Em declaração final da cúpula do Brics no Rio de Janeiro, líderes de 11 países fizeram nesse domingo (6) uma firme defesa do multilateralismo, no momento em que instituições como a Organização das Nações Unidas (ONU) estão sob intensa pressão. O texto inclui condenações a guerras e a sanções econômicas como ferramentas políticas, mas sem mencionar o “tarifaço” de Trump.
Os países expressam “preocupação com os conflitos em curso em diversas partes do mundo e com o atual estado de polarização e fragmentação da ordem internacional” e defendem uma “abordagem multilateral que respeite as diversas perspectivas e posições nacionais sobre questões globais cruciais”. Na reunião do Rio estavam ausentes os presidentes da China, Xi Jinping, e da Rússia, Vladimir Putin, que participou por videoconferência.
“Conclamamos a comunidade internacional a responder a esses desafios e às ameaças à segurança associadas por meio de medidas político-diplomáticas para reduzir o potencial de conflitos e enfatizamos a necessidade de engajamento em esforços de prevenção de conflitos, inclusive por meio do enfrentamento de suas causas profundas”, diz o texto.
Há uma menção ao aumento dos gastos militares, referência indireta ao recente anúncio da Otan, a principal aliança militar do Ocidente, que elevou o patamar desejado de gastos com Defesa no bloco para 5% do PIB, também citada pelo presidente Luiz Inácio Lula da Silva em seu discurso na manhã de domingo.
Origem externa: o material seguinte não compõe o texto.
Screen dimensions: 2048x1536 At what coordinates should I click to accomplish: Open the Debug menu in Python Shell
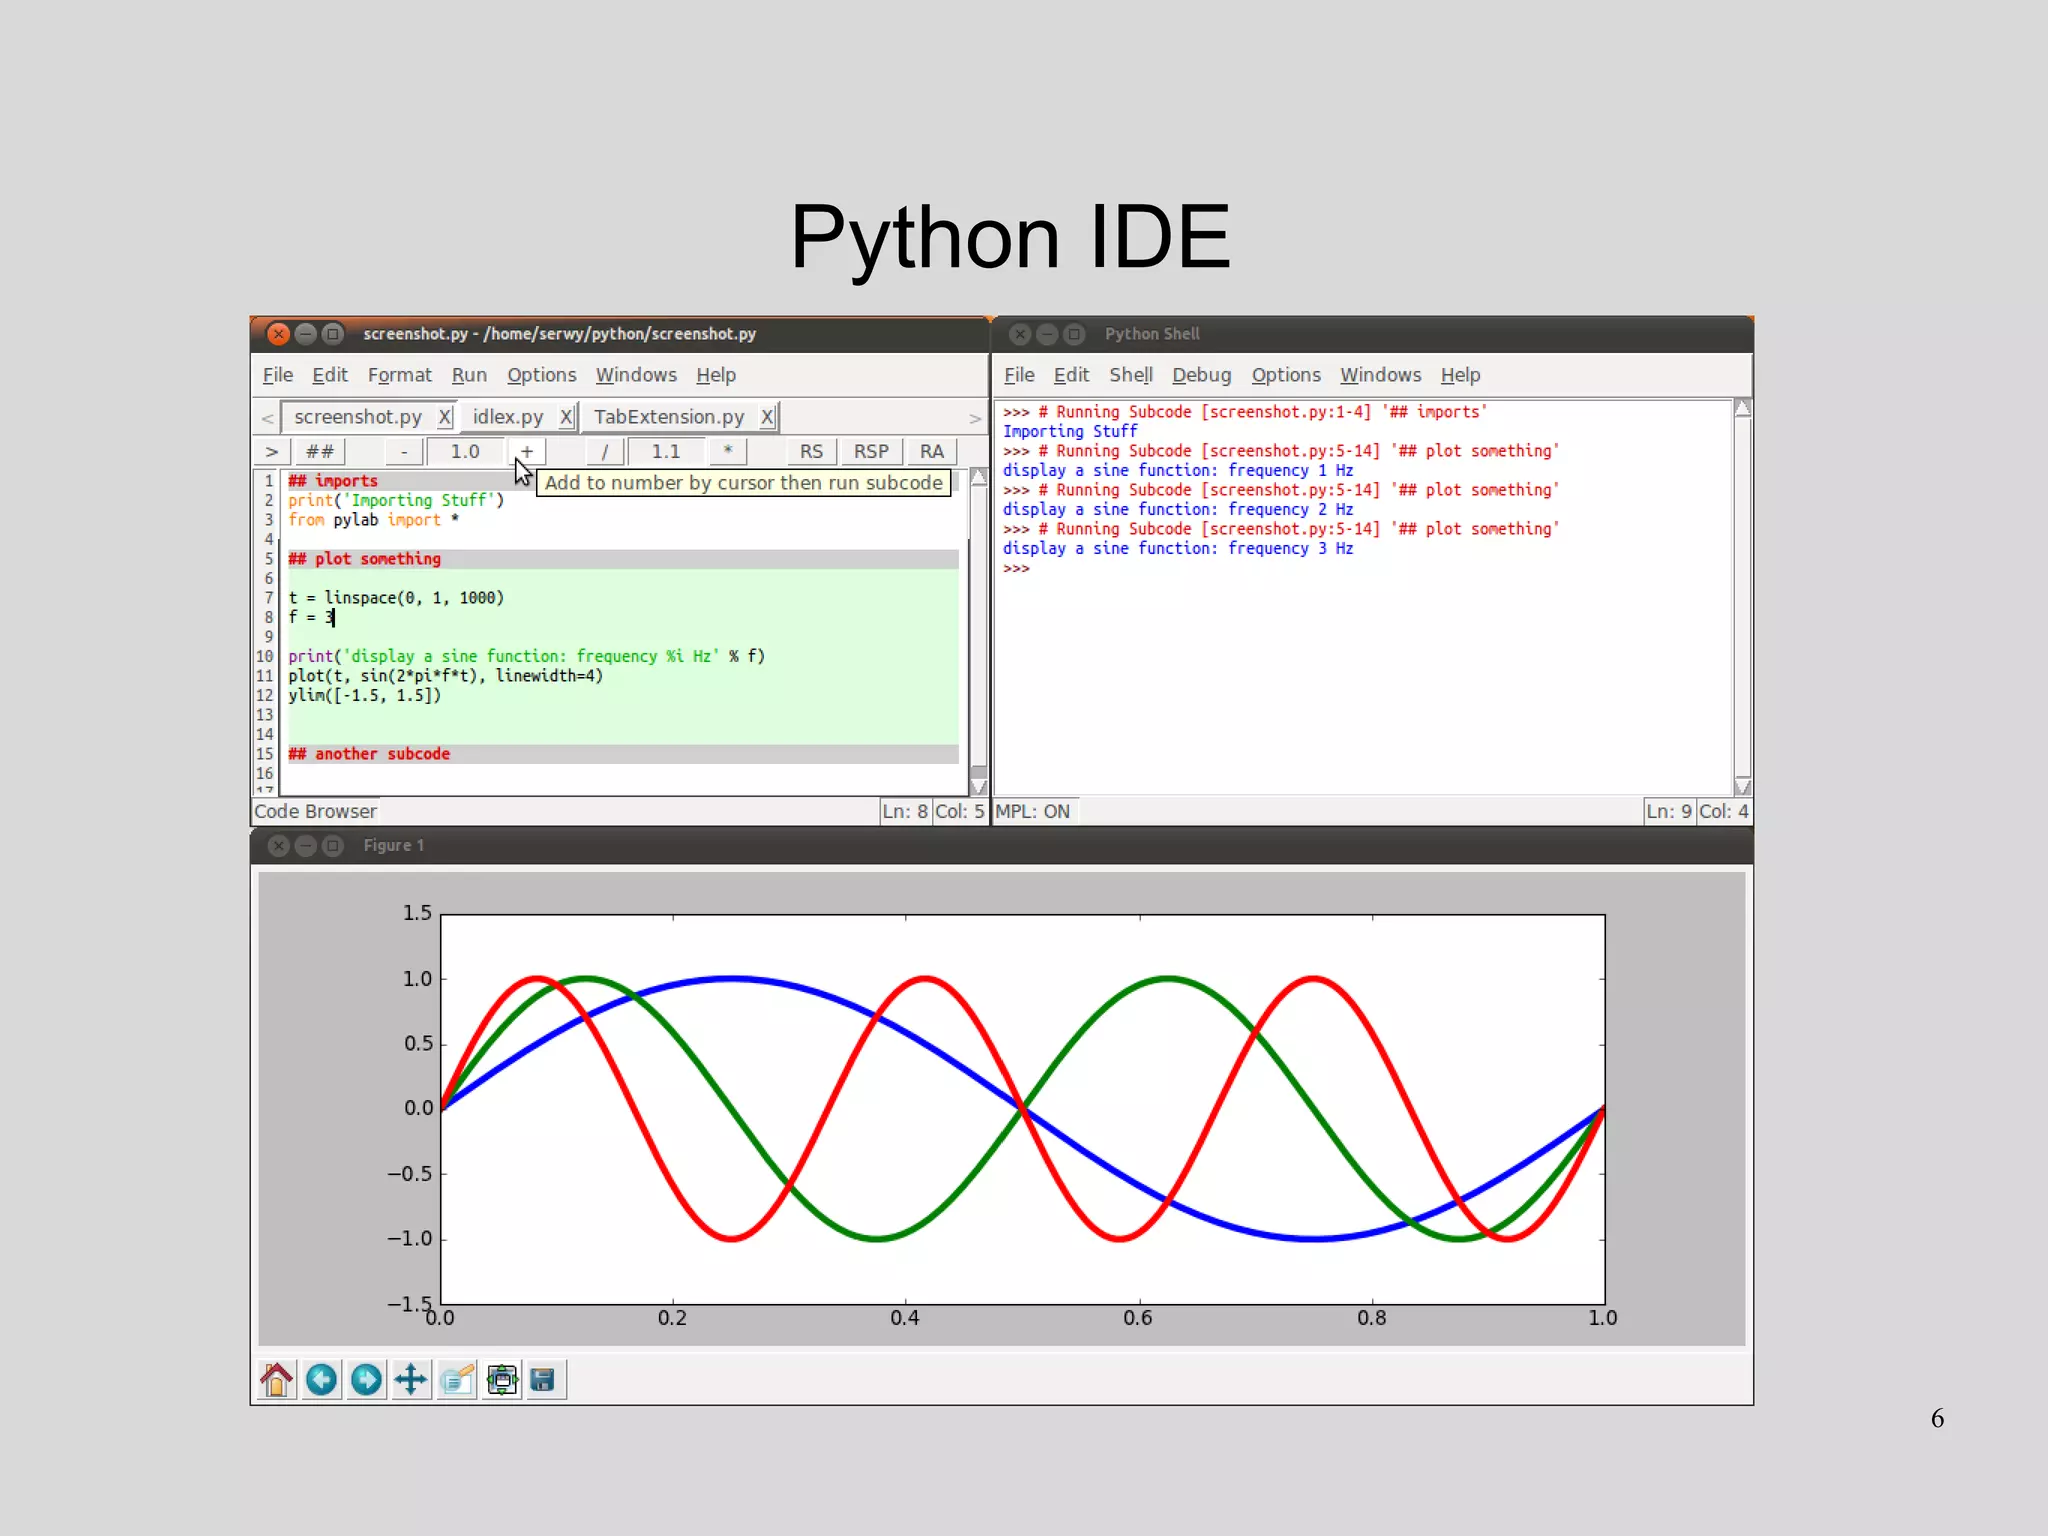(1201, 375)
Em um dos pontos de atrito dentro do bloco, a reforma do Conselho de Segurança, a declaração destaca a necessidade de uma reforma que inclua países em desenvolvimento, mas reconhecendo as “aspirações legítimas dos países africanos”.
Dentro do Brics, Brasil e Índia são as principais vozes em defesa da expansão do Conselho de Segurança. Por outro lado, a África do Sul aponta seu compromisso junto aos demais países africanos, através do Consenso de Ezulwini, de 2005, que estabeleceu que o continente deve ter ao menos dois assentos permanentes e cinco não permanentes no Conselho, definidos no âmbito da União Africana. A saída no comunicado foi adotar uma linguagem mais branda, sem compromissos abrangentes.
O comunicado condena os ataques de Israel ao Irã, em junho passado, que deram início a um conflito aéreo entre os dois países que durou quase duas semanas, reiterando a preocupação com as ações contra “instalações nucleares pacíficas”, mas sem mencionar o governo israelense, Teerã queria termos mais duros, mas essa foi uma demanda contornada pelos negociadores — ou os EUA, que bombardearam instalações nucleares iranianas.
“Neste contexto, reiteramos nosso apoio às iniciativas diplomáticas destinadas a enfrentar os desafios regionais. Exortamos o Conselho de Segurança das Nações Unidas a se ocupar desta questão”, diz o texto.
Ao falar sobre outra crise, que permeia a História recente do Oriente Médio, as nações do bloco expressam “profunda preocupação” com a retomada dos ataques israelenses na Faixa de Gaza, citando Israel e condenando “ todas as violações do DIH (Direito Internacional Humanitário), inclusive o uso da fome como método de guerra”.
“Exortamos as partes a se engajarem, de boa-fé, em novas negociações com vistas à obtenção de um cessar-fogo imediato, permanente e incondicional; à retirada completa das forças israelenses da Faixa de Gaza e de todas as demais partes do Território Palestino Ocupado; à libertação de todos os reféns e detidos em violação ao direito internacional; e ao acesso e entrega sustentados e desimpedidos da ajuda humanitária”, afirma o texto.
Na parte dedicada à economia, o comunicado cita o Novo Banco de Desenvolvimento, chamado informalmente de “Banco do Brics”, “como um agente robusto e estratégico de desenvolvimento e modernização no Sul Global” e destaca as discussões sobre um novo sistema de pagamentos internacional. Mas, como esperado, o texto não apresenta espaço para a criação de uma moeda única do Brics, tampouco passos concretos para o abandono do dólar no comércio internacional. Em janeiro, o presidente dos EUA, Donald Trump, disse que aplicaria tarifas de 100% sobre os países do bloco caso avançassem com a ideia.
Por sinal, havia expectativa sobre a posição em relação à guerra tarifária dos EUA, assim como a imposição de sanções contra membros do Brics — Rússia e China. A declaração, embora condene a “imposição de medidas coercitivas unilaterais contrárias ao direito internacional” e cite suas “implicações negativas”, não aponta para a Casa Branca e seu tarifaço, no momento em que a maior parte dos países tenta negociar novos termos com Washington ou ao menos adiar ao máximo as medidas contra suas importações. Sobre a política de sanções, o texto diz que os membros do grupo “não impõem nem apoiam sanções não autorizadas pelo Conselho de Segurança da ONU”.